Conflicting Decisions – No – whether the excess payment can be recovered paid by the fault of employer / can not be refunded, paid due to bonafide mistake of employer – Excess payment made to employees for no fault of them – can not be recoverable by employer after belated stage – Excess payment received by Employee -liable to be refunded like recovery of excess tax payments as no one can enrich wrongfully – Apex court held that former decisions is an equitable relief under Art.142 ,given under facts and circumstances of that case and is not binding precedent and Apex court further held that the later decisions is a declaration of law under Art.136 is binding on all as no one can enrich wrongfully and when it came to know his knowledge , he is liable to refund the same like income tax department and as such returned the reference and remanded the case to decided as per law =
“In View of an apparent difference of views expressed on the
one hand
in Shyam Babu Verma and Ors. vs.
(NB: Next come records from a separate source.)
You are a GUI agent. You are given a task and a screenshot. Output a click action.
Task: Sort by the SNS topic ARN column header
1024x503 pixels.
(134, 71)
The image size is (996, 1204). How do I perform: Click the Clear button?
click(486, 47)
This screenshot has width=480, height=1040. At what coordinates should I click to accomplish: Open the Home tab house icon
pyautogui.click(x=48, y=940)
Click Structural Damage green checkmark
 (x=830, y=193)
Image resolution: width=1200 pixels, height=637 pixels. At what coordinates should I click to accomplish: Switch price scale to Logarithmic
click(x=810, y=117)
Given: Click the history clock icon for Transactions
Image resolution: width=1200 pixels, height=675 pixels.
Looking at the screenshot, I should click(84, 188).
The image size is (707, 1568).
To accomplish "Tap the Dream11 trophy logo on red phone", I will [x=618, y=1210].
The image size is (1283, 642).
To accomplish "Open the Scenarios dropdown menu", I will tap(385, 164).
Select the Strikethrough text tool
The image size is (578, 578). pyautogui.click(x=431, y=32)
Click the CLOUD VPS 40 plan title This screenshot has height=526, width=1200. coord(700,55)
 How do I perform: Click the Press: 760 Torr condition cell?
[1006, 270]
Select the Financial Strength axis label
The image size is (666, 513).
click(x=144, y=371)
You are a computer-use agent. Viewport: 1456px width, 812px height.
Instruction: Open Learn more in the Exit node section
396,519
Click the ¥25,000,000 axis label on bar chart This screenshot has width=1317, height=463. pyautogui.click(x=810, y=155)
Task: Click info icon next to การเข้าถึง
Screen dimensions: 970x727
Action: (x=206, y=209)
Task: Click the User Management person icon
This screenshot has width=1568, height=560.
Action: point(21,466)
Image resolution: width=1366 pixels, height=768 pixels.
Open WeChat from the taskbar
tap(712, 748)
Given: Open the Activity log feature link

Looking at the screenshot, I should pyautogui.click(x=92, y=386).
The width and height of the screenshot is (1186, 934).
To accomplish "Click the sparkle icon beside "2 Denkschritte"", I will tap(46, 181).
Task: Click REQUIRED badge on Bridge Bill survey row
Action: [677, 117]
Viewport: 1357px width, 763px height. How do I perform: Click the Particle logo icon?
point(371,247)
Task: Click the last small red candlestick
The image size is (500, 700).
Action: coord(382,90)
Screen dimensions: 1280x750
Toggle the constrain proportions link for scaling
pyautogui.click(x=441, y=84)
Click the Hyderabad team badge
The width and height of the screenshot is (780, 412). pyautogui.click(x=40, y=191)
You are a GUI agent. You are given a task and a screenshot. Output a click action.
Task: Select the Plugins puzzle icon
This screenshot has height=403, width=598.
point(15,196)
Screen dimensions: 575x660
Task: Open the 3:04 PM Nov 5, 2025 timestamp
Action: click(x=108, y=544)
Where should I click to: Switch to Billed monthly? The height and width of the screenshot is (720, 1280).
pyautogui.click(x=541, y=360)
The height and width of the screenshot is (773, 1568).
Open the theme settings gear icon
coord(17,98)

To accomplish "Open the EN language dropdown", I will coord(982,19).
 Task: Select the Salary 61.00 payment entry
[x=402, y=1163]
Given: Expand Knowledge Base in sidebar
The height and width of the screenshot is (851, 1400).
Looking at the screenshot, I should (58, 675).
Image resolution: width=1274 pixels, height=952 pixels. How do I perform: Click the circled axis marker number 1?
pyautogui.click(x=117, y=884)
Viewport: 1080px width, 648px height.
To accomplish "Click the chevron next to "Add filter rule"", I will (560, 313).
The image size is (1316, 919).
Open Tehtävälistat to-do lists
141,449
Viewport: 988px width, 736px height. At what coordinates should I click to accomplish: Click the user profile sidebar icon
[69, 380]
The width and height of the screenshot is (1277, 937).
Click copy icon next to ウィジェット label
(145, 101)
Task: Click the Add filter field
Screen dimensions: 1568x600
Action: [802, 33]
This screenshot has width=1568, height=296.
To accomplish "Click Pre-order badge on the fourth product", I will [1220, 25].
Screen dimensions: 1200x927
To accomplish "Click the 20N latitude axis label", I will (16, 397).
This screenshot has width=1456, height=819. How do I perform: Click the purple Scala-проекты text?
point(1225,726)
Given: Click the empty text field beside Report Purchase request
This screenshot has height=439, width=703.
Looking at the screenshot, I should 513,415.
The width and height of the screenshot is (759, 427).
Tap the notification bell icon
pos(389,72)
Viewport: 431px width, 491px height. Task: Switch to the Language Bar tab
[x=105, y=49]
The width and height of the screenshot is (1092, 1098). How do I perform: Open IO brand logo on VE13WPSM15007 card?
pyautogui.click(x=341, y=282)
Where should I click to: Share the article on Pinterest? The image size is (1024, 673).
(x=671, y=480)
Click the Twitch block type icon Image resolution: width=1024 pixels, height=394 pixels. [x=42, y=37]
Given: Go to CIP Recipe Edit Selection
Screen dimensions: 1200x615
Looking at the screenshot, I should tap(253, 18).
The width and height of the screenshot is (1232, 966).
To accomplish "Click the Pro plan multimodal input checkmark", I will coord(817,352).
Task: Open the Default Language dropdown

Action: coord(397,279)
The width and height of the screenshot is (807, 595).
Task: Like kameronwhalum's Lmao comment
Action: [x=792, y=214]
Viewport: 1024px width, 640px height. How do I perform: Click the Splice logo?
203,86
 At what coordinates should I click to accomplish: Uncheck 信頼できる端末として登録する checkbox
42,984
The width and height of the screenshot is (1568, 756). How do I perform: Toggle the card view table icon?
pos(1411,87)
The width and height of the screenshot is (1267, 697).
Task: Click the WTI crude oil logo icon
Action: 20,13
Union of India & Ors. (1994) 2
SCC 521 and Sahib Ram Verma vs. State of Haryana (1995) Supp. 1 SCC 18;
and
on the other hand in Chandi Prasad Uniyal and Ors. vs. State of
Uttarakhand & Ors. (2012) 8 SCC 417,
we are of the view that the remaining
special leave petitions should be placed before a Bench of Three Judges.
The Registry is accordingly directed to place the file of the remaining
special leave petitions before the Hon’ble the Chief Justice of India for
taking instructions for the constitution of a Bench of Three Judges, to
adjudicate upon the present controversy.”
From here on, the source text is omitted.